Odds weighted against Joseph O’Brien in horse racing scales battle

It will be desperately sad should much publicised weight problems prevent Joseph O’Brien from resuming his career at the top level of flat racing.

Odds weighted against Joseph O’Brien in horse racing scales battle

O’Brien’s achieved a huge amount in a short space of time, but has an ongoing battle with the scales, which he currently seems to be just about losing.

That’s hardly a great surprise and the fact the young man has literally defied nature for so long has been nothing less than extraordinary.

He will be 22 next month and stands some six feet tall. Last season he was able to do 9-0 and that was almost a miracle.

Indeed, remarkably, O’Brien did 8-12 at York in August when partnering Australia to land the Group 1 Juddmonte International Stakes.

But, over seven months later, the evidence at the moment is that he clearly faces a tough struggle to get back to where he wants to be.

O’Brien rode his first winner in May of 2009 on Johann Zoffany at Leopardstown and then proceeded to make a rapid rise through the ranks.

Of course he had the massive backing of his father, Aidan, and Ballydoyle, but repeatedly showed he was more than equal to the many high profile tests that were put in front of him.

Obviously, there were blips along the way, the most notable probably being the defeat Australia suffered at the hands of The Great Gatsby and Ryan Moore in the Irish Champion Stakes at Leopardstown in September.

But, overall, there haven’t been many days when Ballydoyle horses were beaten and the finger could then be pointed in the direction of O’Brien.

He was champion jockey for the first time in 2012 and the following year retained the title, with a record 126 winners.

O’Brien has won the Epsom Derby and the Irish Derby on two occasions, with Camelot and Australia.

He has taken the Irish 2000 Guineas three times and the English equivalent once, with Camelot.

A Breeders’ Cup came his way aboard St Nicholas Abbey and Leading Light gave him success in both the Ascot Gold Cup and the English St Leger.

Basically, the young man has nothing to prove, but that is hardly the main point. He was bred to be a jockey, from both sides, and, you suspect, probably never wanted to do anything else.

Up to now he has essentially led a charmed existence and been able to fulfil many of his dreams.

Some of that, however, has been taken away from him, through no fault of his own.
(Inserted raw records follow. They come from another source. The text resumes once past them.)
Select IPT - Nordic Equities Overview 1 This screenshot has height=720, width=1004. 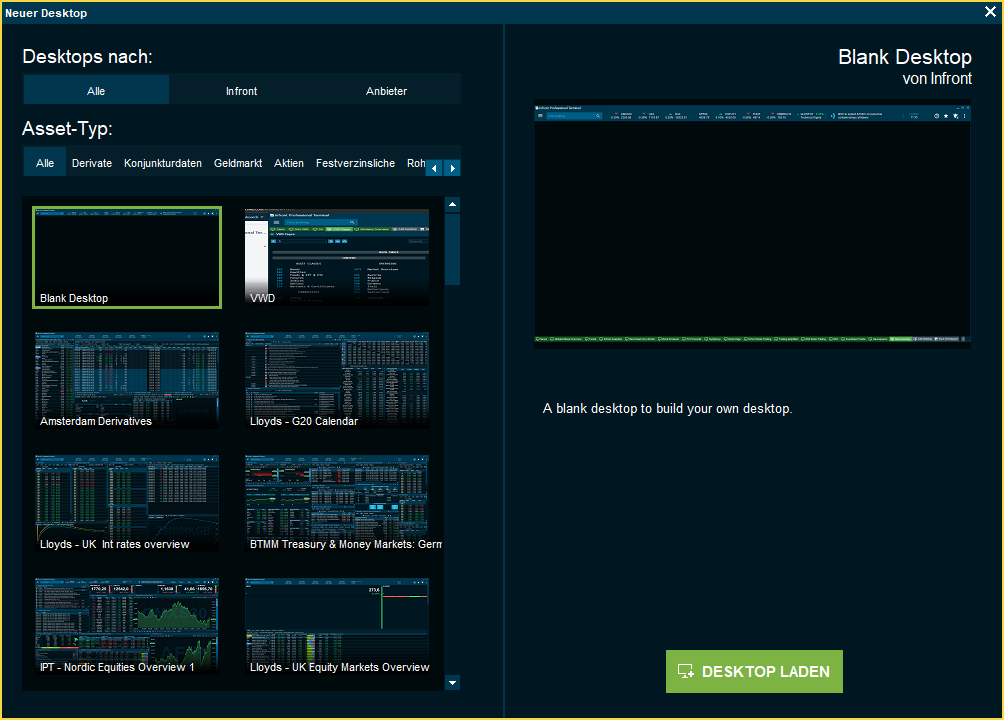(x=127, y=627)
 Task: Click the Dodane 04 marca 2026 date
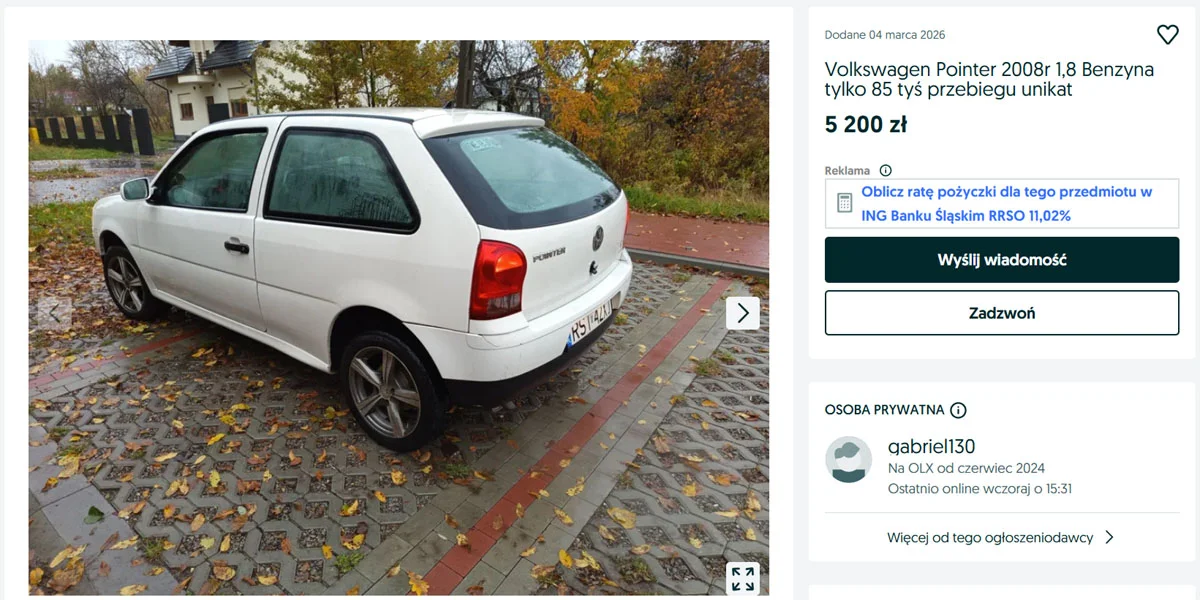point(885,35)
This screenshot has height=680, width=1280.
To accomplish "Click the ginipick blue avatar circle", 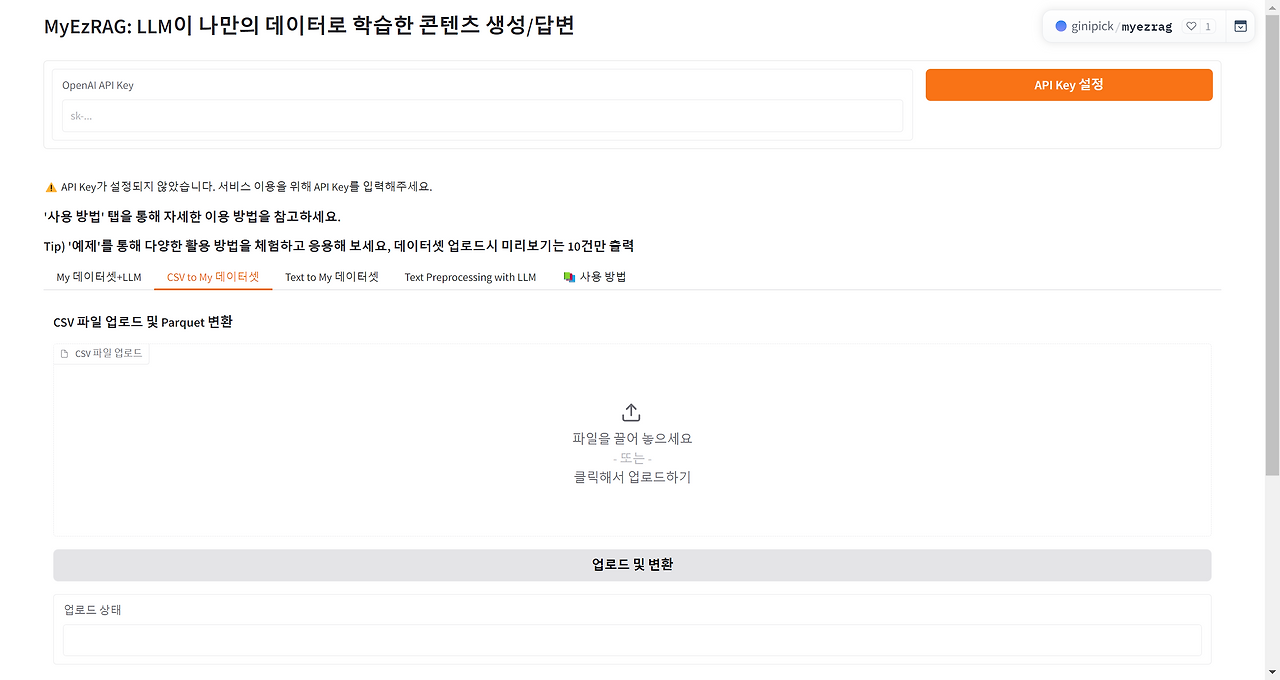I will point(1061,27).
If you weigh in at say fourteen stone then shedding 14lbs is not much of a problem.

But Joseph is set to ride at 9-5 at Cork today and trying to lose another 5lbs off that is a massive task.

All the evidence is that he clearly has an iron will, is totally dedicated to his profession and seriously disciplined.
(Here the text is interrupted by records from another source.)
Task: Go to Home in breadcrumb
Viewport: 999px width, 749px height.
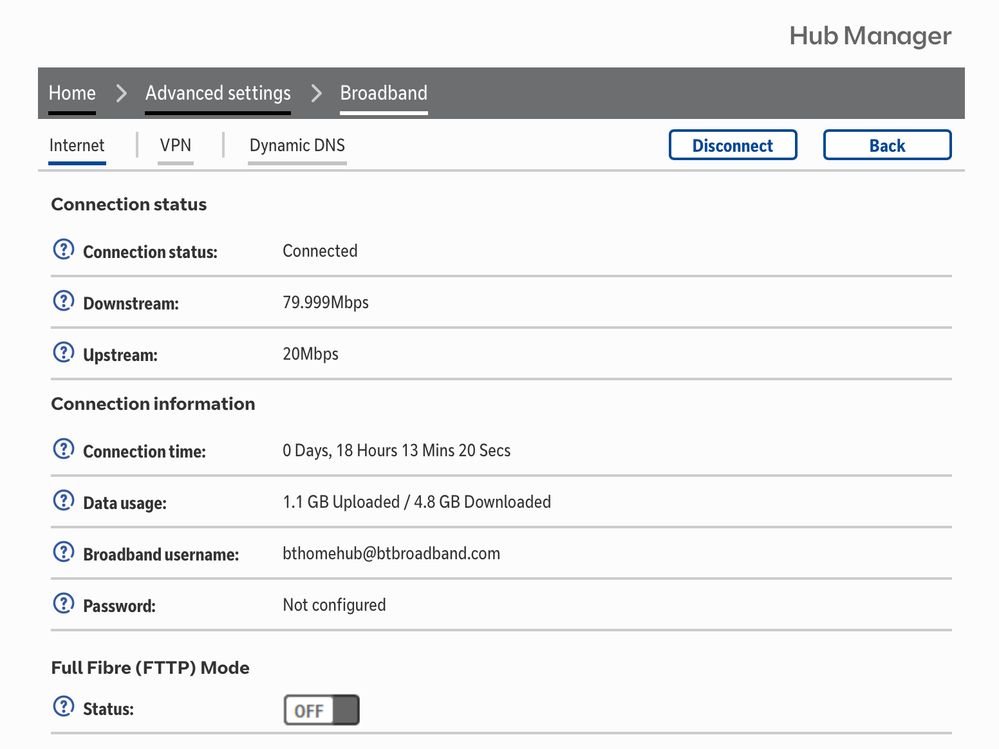Action: [72, 93]
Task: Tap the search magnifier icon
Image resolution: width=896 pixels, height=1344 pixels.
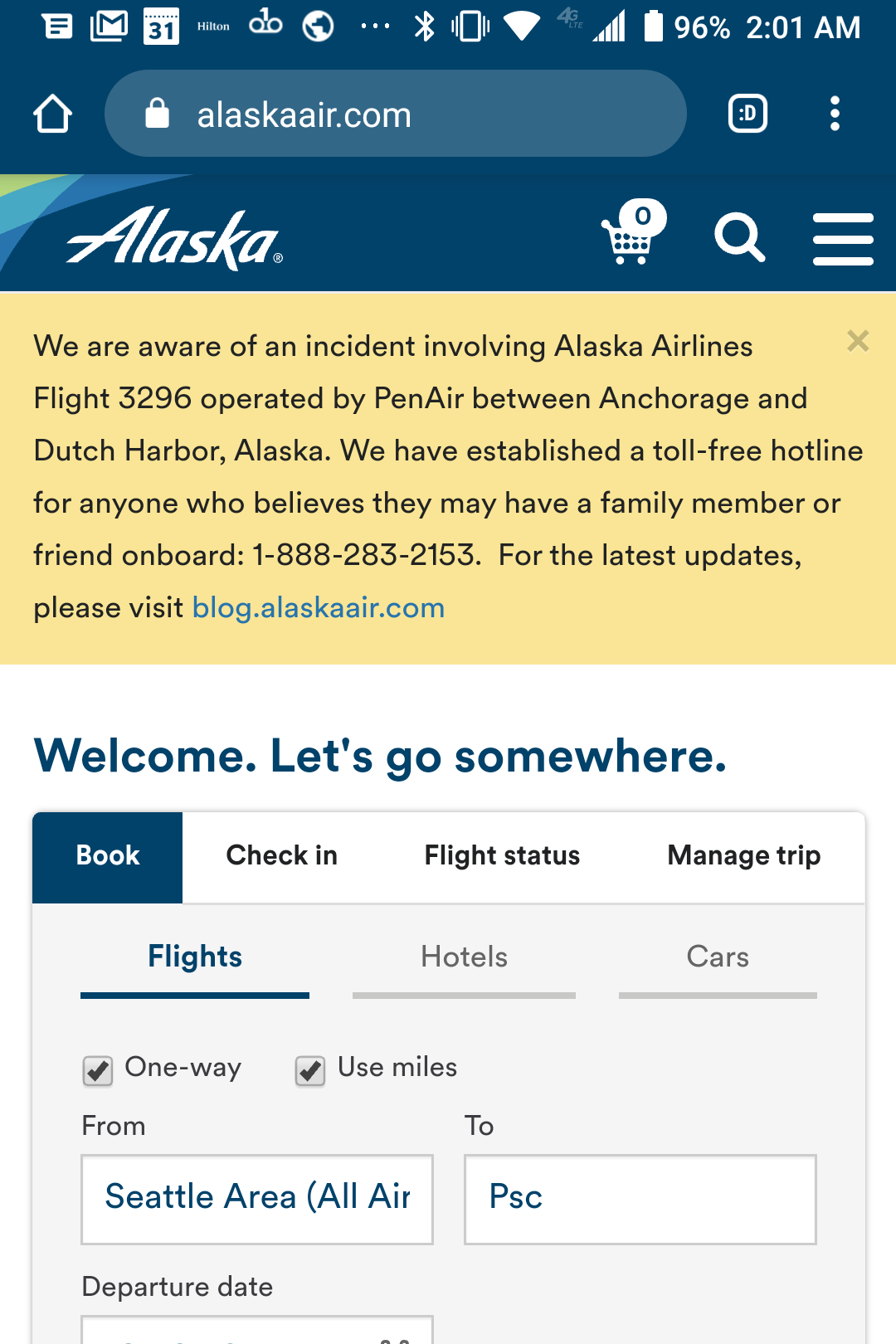Action: click(739, 237)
But when you are the height he is, and already exist on a diet that would drive most of us bananas, there is little or no room for manoeuvre.

Ballydoyle has wasted no time getting Ryan Moore very much on board and the fact he was in action for them at Dundalk on Wednesday night was a clear statement of intent, from both sides.

In the meantime, Joseph seems certain to continue the good fight. Hopefully, the more he rides the easier it will be for him to control his weight and if manages a winner at Cork — more than a possibility — is guaranteed a warm reception.

But if he can ever get back to riding at 9-0 again then that will represent just about his best performance to date!

At Cork nine days ago a horse called Roumanian, having a first outing for Willie Mullins, contested a 20-runner handicap hurdle.

He is now a nine-year-old and had previously only run five times on the track.

Roumanian shaped as just about useless in those five races and was beaten a total of 349 lengths.

Prior to Cork, he had been seen previously at Roscommon in July of last year, finishing 15th.

At Cork, he went off a well-backed 11-8 favourite, a comical and astonishing price, considering what he was bringing to the table.

The “wide boys’’ were out in force to lay him — perfectly understandably — on the basis that not even Merlin The Magician could get him to win.

But win he did, travelling like a dream for most of the two miles, before having to get the full treatment from Danny Mullins in the closing stages to score by a short head.

The handicapper then did his work and promptly hiked Roumanian up by 10lbs, which was fairly draconian, on the basis the horse won with practically nothing in hand.

So, logic now dictates that there is no way Roumanian can win again over hurdles-off his new mark.

The problem with such thinking, of course, is that he is trained by Willie Mullins!